Tate stood. He didn’t look encouraging. He looked…about to start shouting. “I know what’s right, and damn it, right is what I intend to do.”
Molly stared up at him in despair. So much for my month or two, scandal-free, she thought. “Oh, Tate…”
“Molly,” he said way too loudly, “you are going to marry me.”
“No, I am not,” she replied, her voice soft and low and steady as a rock. She stood. They confronted each other across her desk. “And I want you to leave now.”
“You’re not keeping this a secret,” he said. “Don’t think that you will. This isn’t going to be like it was when we started in together, something only you and me will know about. And you can’t end this the way you did when you dumped me, moaning about how you’re tired of sneaking around and lying to the people who trust you. You are having my baby and by God, I’ll shout it to the rooftops.”

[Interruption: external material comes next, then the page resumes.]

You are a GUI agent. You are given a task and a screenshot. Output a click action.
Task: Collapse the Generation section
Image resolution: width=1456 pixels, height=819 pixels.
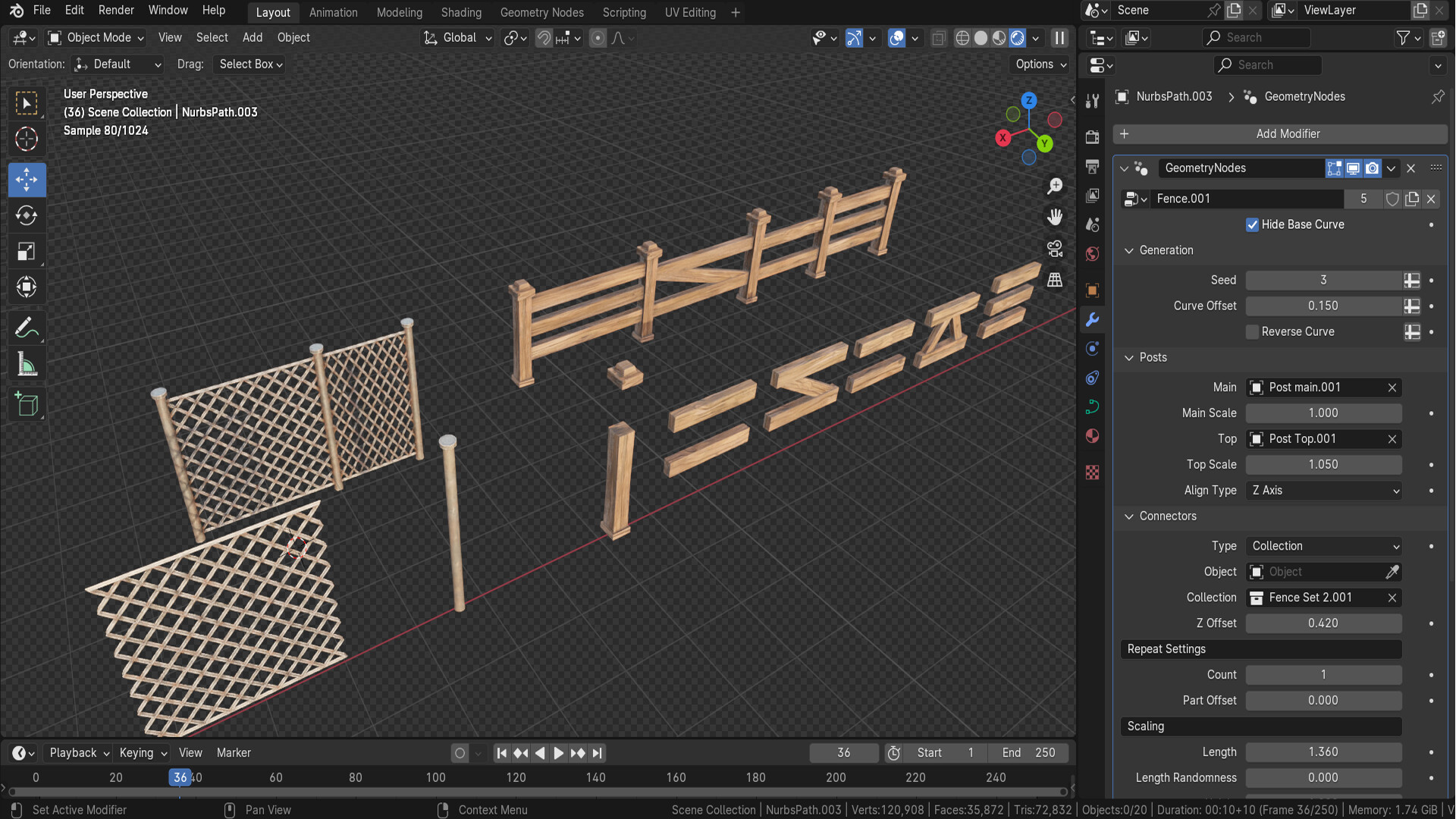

It was a challenge. What could she do but accept it? She felt a deep sadness then—for him. For herself. For the innocent baby who would have them for parents. Were there ever two people in the world so poorly suited to the state of matrimony? She didn’t think so. And why couldn’t he see that? Why did he have to be the kind of man who got something in his head and wouldn’t let go of it?
“No way I can hide it in the end, Tate,” she told him flatly. “So you go ahead. You shout it as loud as you want to. It won’t change a thing. I’m not marrying you.”
“Oh, but you will.”
“Oh, no, I won’t.”
Calmly, he went over and opened the door. Out in the shop, it was quiet—very, very quiet. Molly could just picture them all out there—Donetta and Emmie and the rest of them—straining their ears in hopes of hearing just a few words of what was going on in Molly’s office.
Tate made sure they got an earful. “Molly,” he said, aiming the words out the door and speaking loudly enough to be heard all the way out past the shop’s front door and onto Center Street, “you are having my baby and by God, if it’s the last thing I do, I will see to it that you marry me.”
He turned and looked at Molly, square chin up, hard jaw set. She said nothing. Really, Tate had pretty much said it all.
Out in the salon, it was so quiet, if she hadn’t known better, Molly would have guessed that everyone had left.
Tate said, his voice soft now, but thick with suppressed anger, “Satisfied?”
“Get out of my shop,” she replied, her tone every bit as soft and full of fury as his. “And do me a big favor. Never come back.”
With a final curt nod, Tate turned and went out—and not through the back door either, which was two feet from her office door and would have been the quickest way.
Oh, no. Not Tate Bravo. He marched right through the shop and out the front door. She heard the bell tinkle when he pulled the door open. “Afternoon, ladies,” he said.
The bell jingled cheerily again as the door shut behind him.